Basic principles apply to practicing all movements of TCC. We become more aware of and open to these principles as we practice and explore TCC. Like any learning, when you think you have learned something, you may find that yourself off course, needing to re-touch the basics, the underlying principles. That experience applies as much to TCC as it does to golf, cooking, selling, plumbing, healing, or any practice worth effort. A quick summary is shown below. Your TCC teacher will discuss these with you.T’ai Chi Chih® is not an exercise
- Practicing T’ai Chi Chih® affects the body and mind, but it is not exercise like aerobic or anaerobic exercises. Often after practicing TCC, students feel both relaxed and energized. If you are not used to practicing T’ai Chi Chih®, you may find that specific muscle groups may be stimulated and challenged, such as the thigh muscles. Some issues may be due to incorrect execution, but sometimes it just takes a little getting used to. Still, in TCC we are not “exercising”, we are circulating and balancing Chi. You will feel the difference. Students often comment on how practicing TCC alleviates physical issues experienced with forms of exercise.
Move softly, gently
- Use the “effort of no effort”. I have heard that the Chinese term is Wu Wei (pronounced “woo way”), which just sounds like no effort. We do not use force in our movement. The more softly we practice, the more benefit we receive from Chi flowing smoothly and balancing in our bodies. The flow of Chi is blocked by tension, by tightness. Move slowly and gently, and allow softness to prevail.Move with continuity
- Our body flows in continuous motion as we practice each movement. We move slowly, lightly, smoothly, and continuously until we have completed the repetitions for a set. Then, pause to allow Chi to balance before the next set of continuous movement.Tension, Posture, Flexibility -
Our physical posture and method of moving affects what we receive from practice. Move at ease, without tension, slowly, softly, and continuously within each movement, pausing between movements to allow the Chi to balance.

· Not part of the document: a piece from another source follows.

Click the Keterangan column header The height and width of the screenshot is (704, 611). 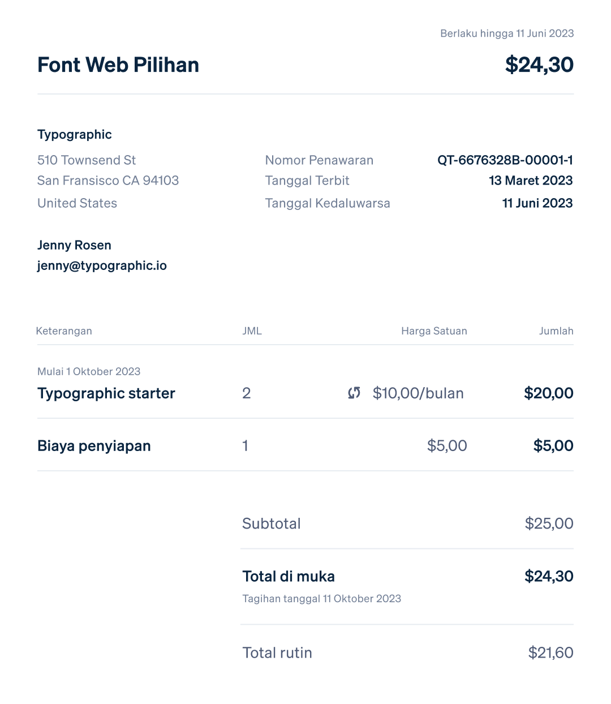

Hands should be held loosely, without tension, fingers spread, lightly cupped.
Wrists are held loosely, without stiffness, able to flex easily. The wrists, hands, and fingers are more involved in TCC than the arms.

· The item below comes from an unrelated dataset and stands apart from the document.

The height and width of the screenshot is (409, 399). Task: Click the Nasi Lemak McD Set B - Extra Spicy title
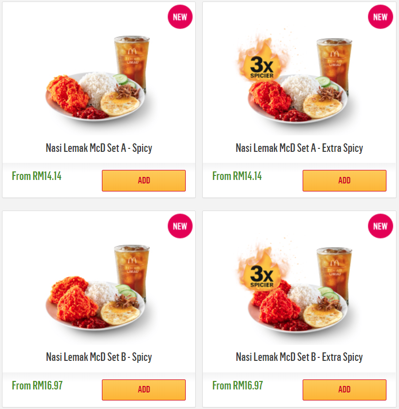(299, 357)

Elbows are generally close to the side of the body, though not rigidly so. There is no need to fully extend arms in any TCC movement.
Maintain an upright posture from the waist upward. There is no leaning at the waist in any direction. Students feeling lower back pain should check posture to insure they are not leaning either backward, forward, or to either side during TCC movements.
Body and arms move through only the slightest of resistance, as if moving through heavy air. See how loose, how tension-less and soft you can move. Remain flexible, fluid in movement.
Pause between movements in the resting position, allowing Chi to balance. Knees are bent, hands rest lightly at our sides, eyes are open, and breathe with no special effort.
Forward and backward weight shifts move body weight from one substantial leg to the unsubstantial, and back. Knees are bent, never stiff. When moving forward, the heel of the trailing foot will rise until the leg is grounded on the ball of the foot, but not as far as on the toes.
The arms and body move at the same time so, the body does not strongly lead the arms, and the arms do not lead the body. Shift the weight slowly to allow for coordinated movement.
While it is great to learn all, practicing even some of the movements on a regular basis is what is important. If you find a movement is difficult to master, work with your teacher to assess your movement. If physically unable to execute, don't worry with it, move on to the other movements that bring you benefit. As a TCC student, practice movements within your range of ability.Applying the principles
- Applying the principles listed above helps us benefit the most from practice. Below are five steps I remind my students at each class to help embody these principles in our practice.
First, relax, calm down. TCC teacher, Diane See, wrote a short book called Relax, Breathe, Smile
. Her title captures this spirit. While all the TCC movements help you to do this, the first two movements, Rocking Motion and Bird Flaps Its Wings are especially powerful in helping you to transition into your practice. As you settle into your TCC practice, focus thought on the energy center (T'an Tien), the grounding of your soles of the feet, and allow yourself to release any thoughts, negative or positive. If your mind begins to wander during practice, return your focus to the soles of your feet and the energy centered at the T'an Tien.
Second, think in terms of effort of no effort. No exertion is required. If you feel tension, release it, let it go. If you feel discomfort, return to the resting position or begin another movement, flowing softly, allowing your Chi to move and move you.
Third, consistent movement is in order. Softness, slowness, continuity...all these are key and more easily experienced if we use consistency in our movement, moving with the same ease, same speed, same circularity in our movements.
Fourth, practice properly. TCC teachers advise you to practice intently, never in a slipshod fashion. Even if “just showing” someone what a movement may look like, execute the movement properly, with attention to detail. When finishing a practice, be open to comment or question from another teacher or student. Let your effort be worthy of the time you invest. Without being clingy, or needy, do your best.
Fifth, keep it up. Practice regularly. Every day, same time is helpful, same practice is good. When you miss your time, come back to it later. When you miss a day, come back to it as soon as you can. Consistency is best, activity is better than no activity.